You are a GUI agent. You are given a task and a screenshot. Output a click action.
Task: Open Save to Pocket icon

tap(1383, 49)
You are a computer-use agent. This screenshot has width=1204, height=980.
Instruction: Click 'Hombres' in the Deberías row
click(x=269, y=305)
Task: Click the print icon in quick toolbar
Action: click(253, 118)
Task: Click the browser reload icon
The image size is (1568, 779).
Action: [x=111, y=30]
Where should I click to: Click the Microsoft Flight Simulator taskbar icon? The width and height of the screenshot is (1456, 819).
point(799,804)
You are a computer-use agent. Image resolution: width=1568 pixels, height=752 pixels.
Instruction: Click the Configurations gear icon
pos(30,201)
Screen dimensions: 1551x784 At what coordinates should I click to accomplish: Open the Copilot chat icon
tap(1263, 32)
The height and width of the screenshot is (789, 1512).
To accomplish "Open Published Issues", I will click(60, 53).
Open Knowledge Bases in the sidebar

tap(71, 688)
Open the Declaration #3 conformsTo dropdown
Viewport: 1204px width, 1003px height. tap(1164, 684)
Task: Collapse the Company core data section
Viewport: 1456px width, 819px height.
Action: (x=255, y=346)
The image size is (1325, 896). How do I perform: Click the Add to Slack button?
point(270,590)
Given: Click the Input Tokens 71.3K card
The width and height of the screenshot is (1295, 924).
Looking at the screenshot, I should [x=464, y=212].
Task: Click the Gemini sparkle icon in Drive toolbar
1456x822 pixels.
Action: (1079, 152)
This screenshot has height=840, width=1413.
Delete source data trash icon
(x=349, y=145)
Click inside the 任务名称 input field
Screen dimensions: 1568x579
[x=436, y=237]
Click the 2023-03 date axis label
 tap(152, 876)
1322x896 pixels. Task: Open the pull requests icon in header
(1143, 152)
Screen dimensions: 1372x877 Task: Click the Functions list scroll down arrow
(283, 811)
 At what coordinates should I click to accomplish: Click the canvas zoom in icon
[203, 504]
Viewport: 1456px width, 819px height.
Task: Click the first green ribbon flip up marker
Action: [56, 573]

□ □ □ □ □ □ □

The records above are to be transcribed exactly and completely.

You are a GUI agent. You are given a task and a screenshot. Output a click action.
Task: Open Save to Pocket icon

tap(1383, 49)
You are a computer-use agent. This screenshot has width=1204, height=980.
Instruction: Click 'Hombres' in the Deberías row
click(x=269, y=305)
Task: Click the print icon in quick toolbar
Action: click(253, 118)
Task: Click the browser reload icon
The image size is (1568, 779).
Action: [x=111, y=30]
Where should I click to: Click the Microsoft Flight Simulator taskbar icon? The width and height of the screenshot is (1456, 819).
point(799,804)
You are a computer-use agent. Image resolution: width=1568 pixels, height=752 pixels.
Instruction: Click the Configurations gear icon
pos(30,201)
Screen dimensions: 1551x784 At what coordinates should I click to accomplish: Open the Copilot chat icon
tap(1263, 32)
The height and width of the screenshot is (789, 1512).
To accomplish "Open Published Issues", I will click(60, 53).
Open Knowledge Bases in the sidebar

tap(71, 688)
Open the Declaration #3 conformsTo dropdown
Viewport: 1204px width, 1003px height. tap(1164, 684)
Task: Collapse the Company core data section
Viewport: 1456px width, 819px height.
Action: (x=255, y=346)
The image size is (1325, 896). How do I perform: Click the Add to Slack button?
point(270,590)
Given: Click the Input Tokens 71.3K card
The width and height of the screenshot is (1295, 924).
Looking at the screenshot, I should [x=464, y=212].
Task: Click the Gemini sparkle icon in Drive toolbar
1456x822 pixels.
Action: (1079, 152)
This screenshot has height=840, width=1413.
Delete source data trash icon
(x=349, y=145)
Click inside the 任务名称 input field
Screen dimensions: 1568x579
[x=436, y=237]
Click the 2023-03 date axis label
 tap(152, 876)
1322x896 pixels. Task: Open the pull requests icon in header
(1143, 152)
Screen dimensions: 1372x877 Task: Click the Functions list scroll down arrow
(283, 811)
 At what coordinates should I click to accomplish: Click the canvas zoom in icon
[203, 504]
Viewport: 1456px width, 819px height.
Task: Click the first green ribbon flip up marker
Action: [56, 573]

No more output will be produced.